Infine, tra le piante rustiche capaci di fiorire in inverno, ecco un rampicante, Jasminum nudiflorum, chiamato non a caso «gelsomino d’inverno» o «gelsomino di S. Giuseppe». Durante i periodi più freddi la fioritura s’arresta, per riprendere non appena la temperatura aumenta. Può essere piantato in qualsiasi terreno ed esposizione, tranne che a est. Lo si pota ogni anno, dopo la fioritura, ma leggermente.

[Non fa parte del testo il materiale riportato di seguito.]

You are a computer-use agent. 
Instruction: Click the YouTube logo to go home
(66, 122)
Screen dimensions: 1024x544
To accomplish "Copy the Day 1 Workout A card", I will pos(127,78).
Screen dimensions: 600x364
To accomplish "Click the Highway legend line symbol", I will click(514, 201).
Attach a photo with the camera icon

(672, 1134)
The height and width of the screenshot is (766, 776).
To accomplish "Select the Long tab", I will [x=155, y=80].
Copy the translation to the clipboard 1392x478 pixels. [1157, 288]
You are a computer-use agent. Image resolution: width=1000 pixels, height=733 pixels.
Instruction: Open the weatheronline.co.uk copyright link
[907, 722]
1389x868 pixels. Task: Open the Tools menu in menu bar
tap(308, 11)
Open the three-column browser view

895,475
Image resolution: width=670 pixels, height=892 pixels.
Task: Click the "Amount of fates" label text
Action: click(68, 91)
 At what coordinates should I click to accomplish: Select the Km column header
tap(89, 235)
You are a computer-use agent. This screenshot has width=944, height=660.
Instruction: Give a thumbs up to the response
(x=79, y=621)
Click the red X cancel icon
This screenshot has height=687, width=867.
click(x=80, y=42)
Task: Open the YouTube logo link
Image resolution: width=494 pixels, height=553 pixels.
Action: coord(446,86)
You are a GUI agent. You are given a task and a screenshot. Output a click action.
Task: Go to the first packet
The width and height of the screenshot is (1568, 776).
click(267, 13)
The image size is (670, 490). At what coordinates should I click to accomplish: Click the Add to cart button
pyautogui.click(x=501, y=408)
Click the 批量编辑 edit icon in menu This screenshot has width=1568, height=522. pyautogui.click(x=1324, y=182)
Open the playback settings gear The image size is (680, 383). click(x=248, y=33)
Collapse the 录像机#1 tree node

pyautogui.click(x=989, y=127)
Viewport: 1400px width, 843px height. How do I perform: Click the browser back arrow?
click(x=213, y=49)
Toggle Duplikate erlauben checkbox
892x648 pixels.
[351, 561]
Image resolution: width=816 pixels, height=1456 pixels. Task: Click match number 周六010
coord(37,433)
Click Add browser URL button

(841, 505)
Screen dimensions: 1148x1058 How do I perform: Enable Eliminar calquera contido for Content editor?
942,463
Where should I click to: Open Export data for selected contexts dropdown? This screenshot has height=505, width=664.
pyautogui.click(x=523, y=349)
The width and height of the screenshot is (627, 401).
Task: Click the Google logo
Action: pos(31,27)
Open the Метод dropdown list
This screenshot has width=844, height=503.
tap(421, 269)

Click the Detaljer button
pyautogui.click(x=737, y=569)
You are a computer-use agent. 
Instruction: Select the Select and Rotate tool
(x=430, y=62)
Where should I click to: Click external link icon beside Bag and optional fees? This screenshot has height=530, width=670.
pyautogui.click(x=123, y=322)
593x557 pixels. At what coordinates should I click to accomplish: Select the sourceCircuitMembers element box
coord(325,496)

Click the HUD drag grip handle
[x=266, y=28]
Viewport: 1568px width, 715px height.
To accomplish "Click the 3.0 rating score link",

Acacia dealbata, la tipica mimosa i cui rametti fioriti inondano le bancarelle dei fioristi in febbraio marzo, è invece un bell’alberello sempreverde un po’ delicato, da coltivare all’aperto nel Centro-Sud, in Liguria o lungo le rive del laghi prealpini. A. baileyana è invece più rustica e può essere coltivata anche al Nord, purché in posizioni riparate. Le acacie amano i terreni leggermente acidi, umidi ma ben drenati, e le posizioni soleggiate. Coltivate in serra, vanno annaffiate abbondantemente durante l’estate e con moderazione in autunno e in inverno, e rinvasate ogni anno. Non richiedono potature, se non per contenere lo sviluppo della chioma.